The inspiration behind all the dishes here is rooted the traditional Chinese dim sum. Dim sum, or dim-saam, is often misunderstood as a dish in and of itself, but it is in fact, a style of Chinese cuisine that follows the practice of serving a variety of bite-sized dishes, such as dumplings, rolls, and tiny desserts, as accompaniments to be had with tea. Historically, dim sum was served in the local tea houses of the Guangdong province in South China, where travellers along the Silk Route would stop for a bit of tea and rest. Through time, the tradition of dim sum became an integral part of family gatherings. Later, it even became commonplace for people to stop by a tea-house for a hearty meal of dim sum in the early hours of the morning, before leaving for work. Dim sum is, therefore, an active part of the tradition and lifestyle of people in China.

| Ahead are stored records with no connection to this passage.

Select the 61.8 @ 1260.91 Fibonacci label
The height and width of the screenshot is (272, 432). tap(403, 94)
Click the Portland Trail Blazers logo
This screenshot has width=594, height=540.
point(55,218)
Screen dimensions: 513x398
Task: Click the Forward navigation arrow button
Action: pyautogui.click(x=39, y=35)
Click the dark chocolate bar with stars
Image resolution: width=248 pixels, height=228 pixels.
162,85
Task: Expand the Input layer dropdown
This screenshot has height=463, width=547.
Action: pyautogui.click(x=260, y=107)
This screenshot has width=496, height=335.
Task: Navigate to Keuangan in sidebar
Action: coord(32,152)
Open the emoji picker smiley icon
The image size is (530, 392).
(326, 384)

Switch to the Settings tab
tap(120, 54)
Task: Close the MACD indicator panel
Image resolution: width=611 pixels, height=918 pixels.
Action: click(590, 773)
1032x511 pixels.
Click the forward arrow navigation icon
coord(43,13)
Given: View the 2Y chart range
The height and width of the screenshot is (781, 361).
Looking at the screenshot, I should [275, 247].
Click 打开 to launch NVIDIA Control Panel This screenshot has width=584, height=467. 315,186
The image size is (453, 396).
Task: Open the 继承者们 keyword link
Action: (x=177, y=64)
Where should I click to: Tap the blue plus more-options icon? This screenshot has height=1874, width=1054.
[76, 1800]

This tradition continues at the Breakfast Market to this day, kept alive by the Indian-Chinese at Tiretti. However, dim sum is served not in tea houses, but in the open air market, where customers and passers-by can stroll through the market and choose from a wide variety of dishes, with an accompaniment of ‘cha,’ both the Bengali and the Chinese word for tea.

Local residents waiting in line for food | Goya Journal | Image by Farha Kazi

Local residents waiting in line for food | Goya Journal | Image by Farha Kazi

“It has been this way for so long. Our childhood is filled with memories of Tiretti, and of course, Fat Mama! Everybody remembers Fat Mama,” says Dorthy Ah-Yi, a Kolkatan who has rarely missed the Breakfast Market at Tiretti Bazaar.

Fat Mama, or ‘phi bho’ (phi rhymes with chai), was a lady that cut a larger-than-life figure in the community. Fat Mama ran a food stall at Tiretti Bazaar between the ‘50s and ‘70s, and the food she prepared is said to have been unlike any other, with people returning for refills.

Her specialties were fish dumplings and glass-noodle soup, boiled and salted noodles poured into a steaming fish and vegetable broth; chicken julienne served along with stir-fried noodles; prawn wafers or prawn papad — crisp, white, salted wafers, thinly lined by a deep pink colour along its edges, and zongzi — sticky white rice, wrapped in green banana leaves that she wrapped in old copies of The Statesman, a hat-tip to the the ‘Old Lady of Chowringhee’, as the newspaper was known.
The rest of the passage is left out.